Medtronic says it is 'two to three years' ahead of competition on artificial pancreas

Hooman Hakami, EVP and group president of Medtronic Diabetes

Medtronic ($MDT) is just a few days away from detailing pivotal data for its hybrid Closed Loop System at the American Diabetes Association conference. That's expected to be followed by a PMA submission in June, with an approval anticipated to follow in the spring.

"By the end of this month, the end of June, we are going to be submitting the PMA for the world' s first hybrid closed loop system, which we feel will put us somewhere in the neighborhood of at least two years to three years ahead of where the competition is going to be," said Hooman Hakami, EVP and group president of Medtronic Diabetes, at the company's recent investor day.

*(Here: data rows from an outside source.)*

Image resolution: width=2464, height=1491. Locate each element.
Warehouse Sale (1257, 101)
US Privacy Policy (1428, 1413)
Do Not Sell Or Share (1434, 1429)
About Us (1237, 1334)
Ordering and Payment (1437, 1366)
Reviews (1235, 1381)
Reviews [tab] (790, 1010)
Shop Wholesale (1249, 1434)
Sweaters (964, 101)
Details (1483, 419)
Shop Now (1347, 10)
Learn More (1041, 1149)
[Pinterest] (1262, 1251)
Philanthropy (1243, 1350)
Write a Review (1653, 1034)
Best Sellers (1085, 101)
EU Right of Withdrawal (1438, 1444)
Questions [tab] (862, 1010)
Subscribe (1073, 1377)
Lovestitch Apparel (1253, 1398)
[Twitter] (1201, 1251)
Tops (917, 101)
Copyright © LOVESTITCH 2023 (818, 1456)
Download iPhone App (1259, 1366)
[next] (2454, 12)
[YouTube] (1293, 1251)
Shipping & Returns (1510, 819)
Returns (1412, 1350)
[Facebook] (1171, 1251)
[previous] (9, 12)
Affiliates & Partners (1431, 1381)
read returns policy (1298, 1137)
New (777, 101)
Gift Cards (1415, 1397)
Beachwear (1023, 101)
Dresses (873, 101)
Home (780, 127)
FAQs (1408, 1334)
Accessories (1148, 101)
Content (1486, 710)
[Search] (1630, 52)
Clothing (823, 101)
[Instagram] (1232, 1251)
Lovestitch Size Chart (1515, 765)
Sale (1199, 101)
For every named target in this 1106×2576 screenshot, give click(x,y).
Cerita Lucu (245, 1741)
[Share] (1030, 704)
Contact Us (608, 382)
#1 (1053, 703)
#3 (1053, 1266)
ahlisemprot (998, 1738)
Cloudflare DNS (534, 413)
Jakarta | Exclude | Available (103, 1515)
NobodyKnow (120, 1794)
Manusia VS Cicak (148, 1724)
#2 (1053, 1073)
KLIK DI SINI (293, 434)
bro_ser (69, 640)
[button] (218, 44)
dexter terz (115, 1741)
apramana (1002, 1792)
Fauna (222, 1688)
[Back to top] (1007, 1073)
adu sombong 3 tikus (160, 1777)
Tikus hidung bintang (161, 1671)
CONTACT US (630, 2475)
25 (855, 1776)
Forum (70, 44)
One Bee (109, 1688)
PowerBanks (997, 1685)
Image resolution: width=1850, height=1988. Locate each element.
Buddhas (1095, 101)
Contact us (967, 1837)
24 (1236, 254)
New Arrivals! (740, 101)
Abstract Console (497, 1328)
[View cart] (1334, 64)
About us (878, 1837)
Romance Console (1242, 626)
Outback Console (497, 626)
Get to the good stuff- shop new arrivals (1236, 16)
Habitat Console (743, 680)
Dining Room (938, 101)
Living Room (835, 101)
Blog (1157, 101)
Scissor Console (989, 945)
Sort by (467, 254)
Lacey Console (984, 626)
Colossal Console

But the medical device giant doesn't plan to stop at being the first to bring an artificial pancreas system to market. Ultimately, it's looking to create a fully closed loop system. The current hybrid system relies upon two separate products, a continuous glucose monitor and an insulin pump that have been combined to work together to automatically regulate insulin delivery based on real-time blood glucose data.

"We remain completely committed to a fully Closed Loop System," said Hakami. "We're not there yet, but every single day we are in fact getting closer."

The next iteration will be based on a new sensor, Harmony 1, that's the next-gen after the Enlite 3 that's used in the 670G integrated hybrid closed loop system that's slated to be the subject of a PMA submission later this month. Harmony 1 is expected to be worn for 10 days, up from 7 with the current system. It's also expected to be more accurate, with a maximum of a 10% mean absolute relative difference (MARD).

Medtronic expects that a closed loop system based on Harmony 1 would require only once-daily finger stick calibration, down from the twice-daily required for most continuous glucose monitors. The company expects to have this next-gen closed loop system in a pivotal trial in less than a year, with an FDA submission to follow that will require a 12-month review cycle.

But that's just the beginning--Medtronic expects to have several rapid waves of innovation in its diabetes business over the next 5 years. It recently rolled out a partnership with Qualcomm to develop a single-use, inexpensive continuous blood glucose sensor for Type 2 diabetics.

"What this translates to is really an explosion of innovation across all of these business units, where we are going to be launching more new products in the next 5 years than we have in the last 15 years," concluded Hakami.

In the bigger picture, Medtronic committed to offering consistent, double-digit constant currency EPS growth, which it expects will offer shareholder returns in the low double-digit to mid-teens. It also expects to deliver $40 billion in free cash flow over the next 5 years.

It expects three major themes to drive its growth in this longer term time frame: therapy innovation, globalization and economic value.